One particular piece of advice I’ve been mulling over is that we should all behave as if a good person of our choosing (a guardian, so to speak) is witnessing our every action. Or, as Seneca puts it: 

‘We need to set our affections on some good man* and keep him constantly before our eyes, so that we may live as if he were watching us and do everything as if he saw what we were doing.’ 

*I tend to reinterpret this male worldview; replacing ‘good man’ with ‘good human being’ & ‘he’ with ‘he or she’ 

This is nice, clean advice, if you ask me. It doesn’t need much dissecting in order to see the worthiness of it. And anyone with the ability to think can do it. For me, the difficulty is found in two things; first, knowing a human being with a good enough character to keep ‘constantly before our eyes’, and second, keeping them ‘constantly before our eyes’. The latter is just a matter of practice, prompting and patience, however, choosing who to act as our guardian or model is a slightly mistier arena.  

After some thought, I’ve decided that it’s perfectly OK to choose someone who you do not know in the flesh – a writer, a public figure, a saint, or a Seneca! In fact, I’ve even decided that it’s perfectly OK to choose someone who’s not real; as long as they are given a shape and personality in your mind’s eye and are capable of improving you. This might involve mixing the best elements from different people. My chosen character is such.
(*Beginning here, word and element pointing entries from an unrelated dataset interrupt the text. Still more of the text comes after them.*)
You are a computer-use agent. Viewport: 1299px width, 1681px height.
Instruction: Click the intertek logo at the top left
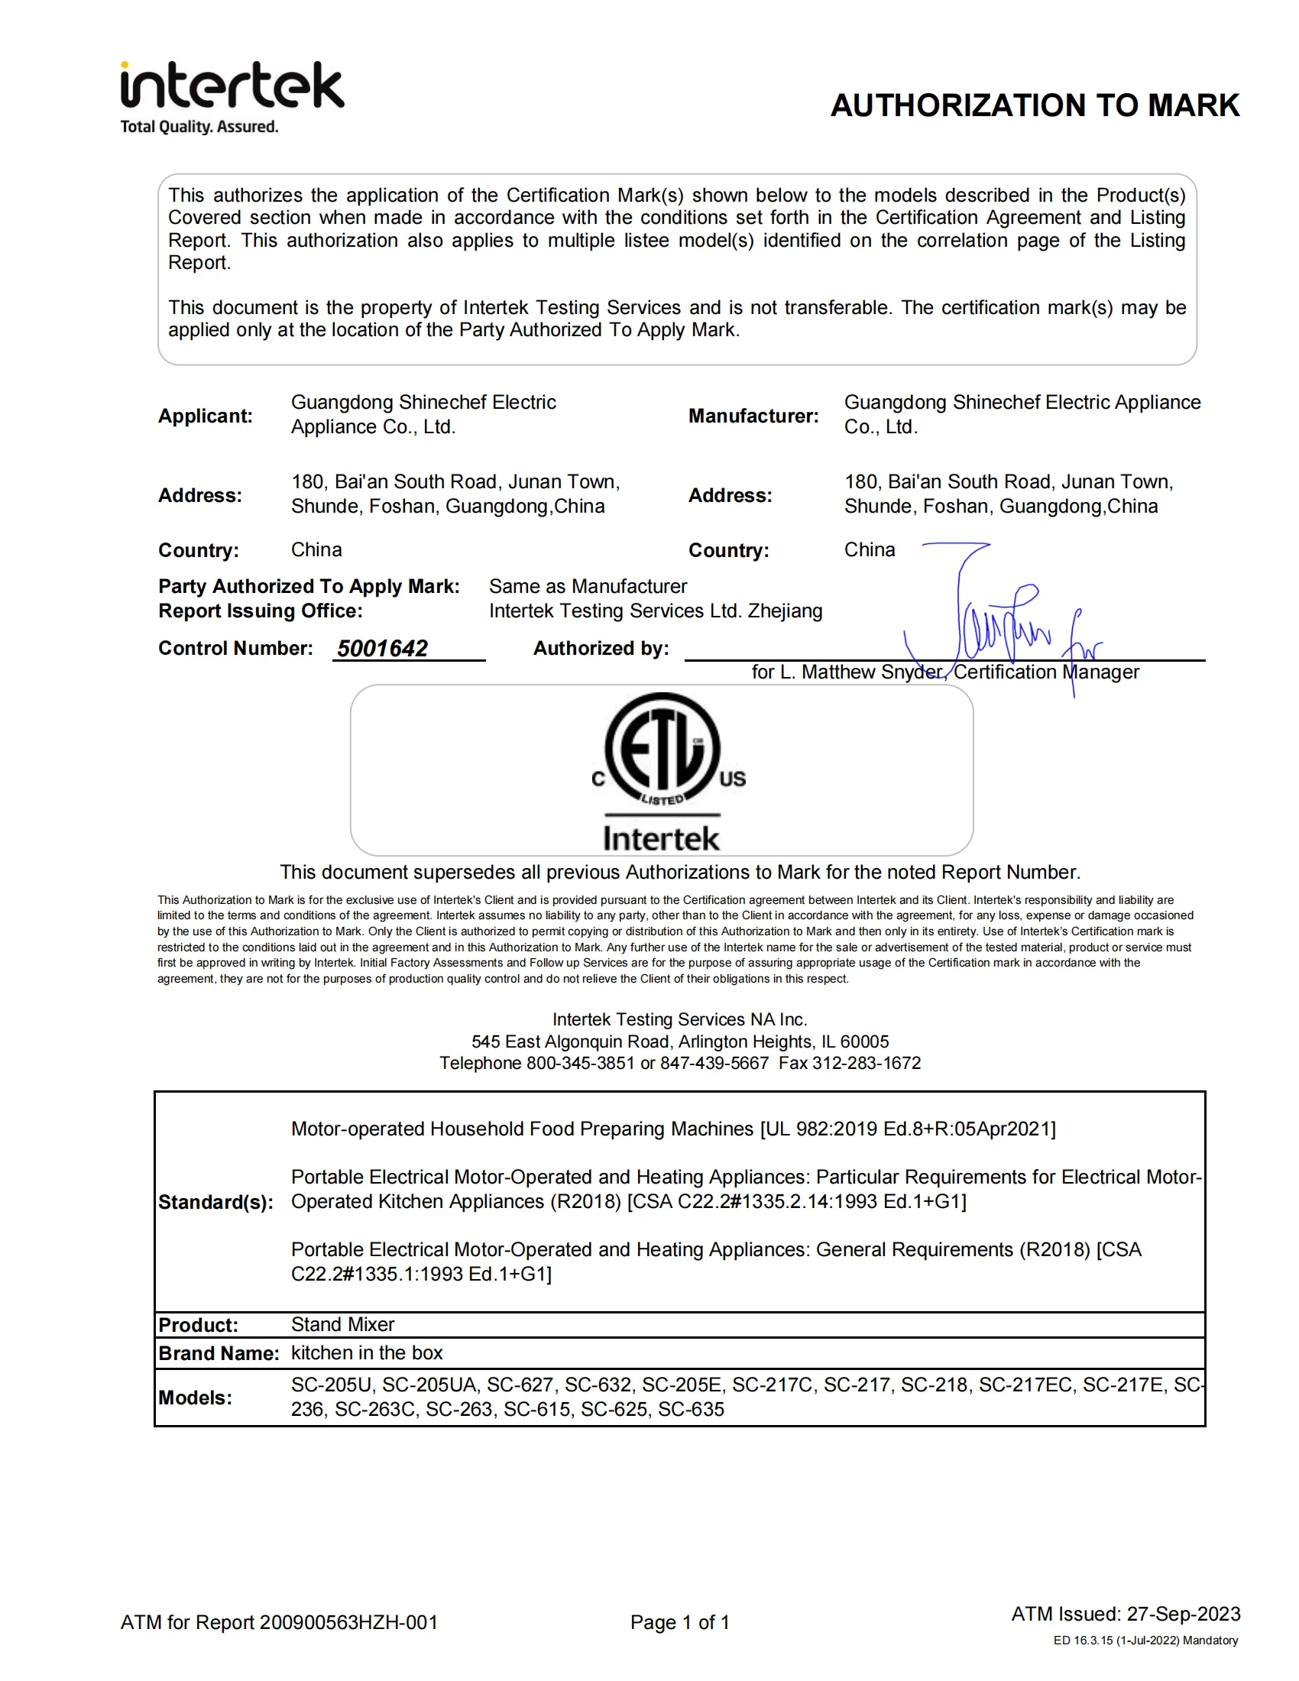pos(232,86)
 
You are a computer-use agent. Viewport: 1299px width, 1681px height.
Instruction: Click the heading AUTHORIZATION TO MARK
pos(1035,105)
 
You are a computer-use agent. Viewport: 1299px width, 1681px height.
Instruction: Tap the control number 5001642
pos(383,649)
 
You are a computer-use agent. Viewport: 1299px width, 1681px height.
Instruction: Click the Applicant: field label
pos(206,416)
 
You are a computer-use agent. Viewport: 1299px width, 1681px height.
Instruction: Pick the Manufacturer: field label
pos(753,416)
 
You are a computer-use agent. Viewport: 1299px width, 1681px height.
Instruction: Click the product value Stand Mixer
pos(342,1325)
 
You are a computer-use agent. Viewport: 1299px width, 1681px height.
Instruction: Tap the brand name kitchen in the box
pos(367,1353)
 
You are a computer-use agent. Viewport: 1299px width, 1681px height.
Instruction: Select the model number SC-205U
pos(332,1385)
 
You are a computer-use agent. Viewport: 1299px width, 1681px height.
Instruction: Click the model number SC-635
pos(691,1410)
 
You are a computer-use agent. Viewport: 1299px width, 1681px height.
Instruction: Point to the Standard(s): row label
pos(215,1203)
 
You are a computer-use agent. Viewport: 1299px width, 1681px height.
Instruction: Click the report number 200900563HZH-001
pos(348,1622)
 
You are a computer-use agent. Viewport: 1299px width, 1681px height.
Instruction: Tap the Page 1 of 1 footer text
pos(679,1622)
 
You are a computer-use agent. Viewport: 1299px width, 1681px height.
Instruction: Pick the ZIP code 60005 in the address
pos(864,1042)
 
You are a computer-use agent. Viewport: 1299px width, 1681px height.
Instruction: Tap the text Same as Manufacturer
pos(588,587)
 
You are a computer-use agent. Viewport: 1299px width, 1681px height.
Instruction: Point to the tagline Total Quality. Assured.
pos(199,127)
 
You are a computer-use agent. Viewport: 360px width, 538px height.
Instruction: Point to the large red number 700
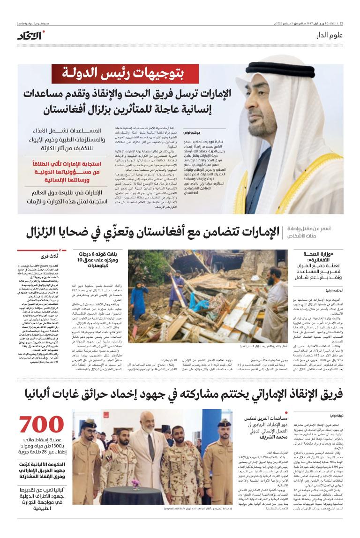click(x=42, y=425)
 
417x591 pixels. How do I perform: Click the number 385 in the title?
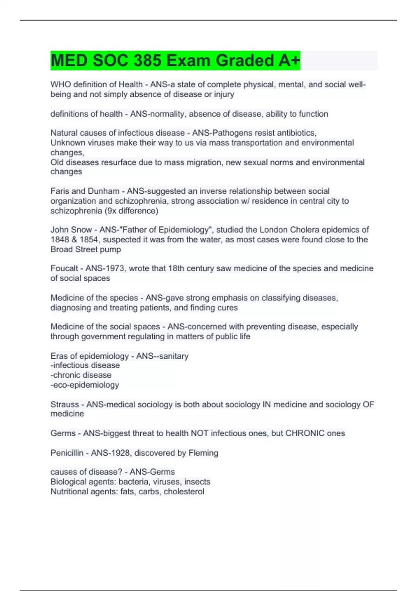(x=147, y=60)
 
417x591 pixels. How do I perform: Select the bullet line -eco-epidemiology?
(x=85, y=385)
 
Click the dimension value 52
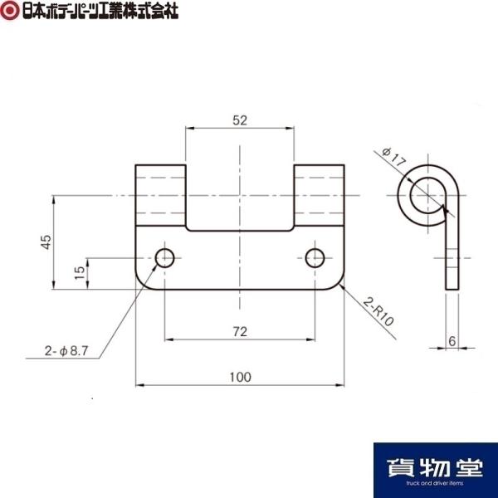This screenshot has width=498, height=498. [240, 120]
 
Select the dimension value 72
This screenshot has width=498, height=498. [240, 332]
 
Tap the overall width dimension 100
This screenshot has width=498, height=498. [240, 377]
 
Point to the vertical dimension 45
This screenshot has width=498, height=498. [46, 242]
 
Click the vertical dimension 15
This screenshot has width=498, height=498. [80, 272]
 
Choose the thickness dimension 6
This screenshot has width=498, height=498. [452, 341]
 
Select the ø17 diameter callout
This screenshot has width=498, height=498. [394, 158]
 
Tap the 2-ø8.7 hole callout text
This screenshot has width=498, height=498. [66, 351]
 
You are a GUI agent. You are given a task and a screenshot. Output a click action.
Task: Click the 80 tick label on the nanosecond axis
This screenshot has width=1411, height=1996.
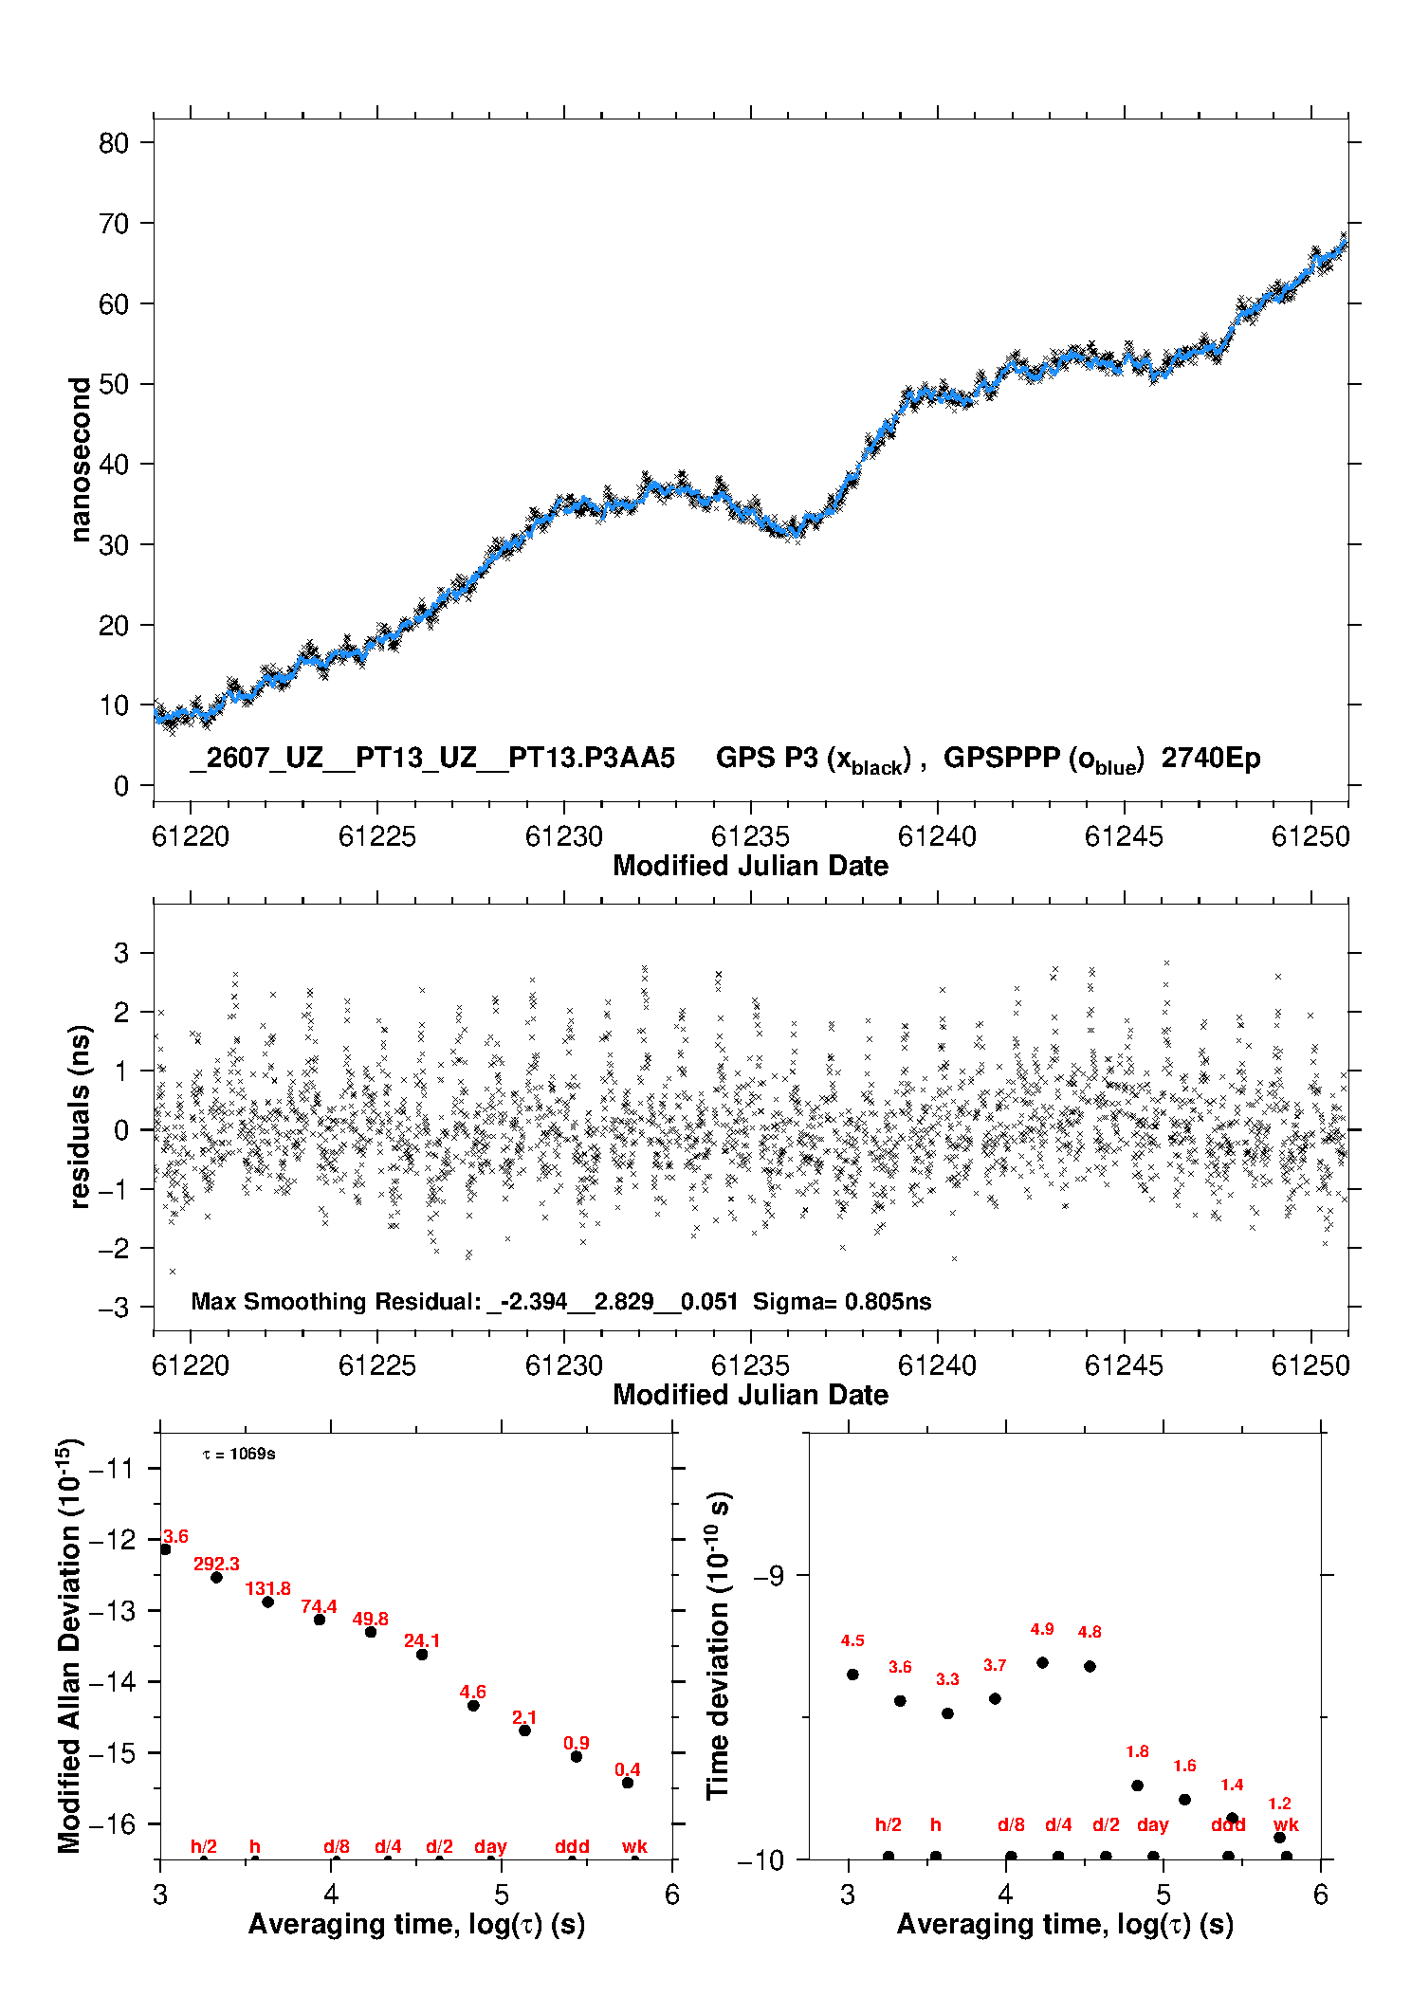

She seems to amalgamate the Dalai Lama’s serenity, Michelle Obama’s confidence, my aunt Hala’s wit, and bits and pieces from other people. Above all, she shuns what is coarse in favour of the refined and sublime. That is the kind of ideal I always want to point my inner compass towards. 

Seneca thought this subject was important enough to put in a letter, and I’m glad he did. Here’s his conclusion:   

‘There is a need, in my view, for someone as a standard against which our characters can measure themselves. Without a ruler to do it against you won’t make the crooked straight.’ 

Needless to say, I took out my ruler and underlined it.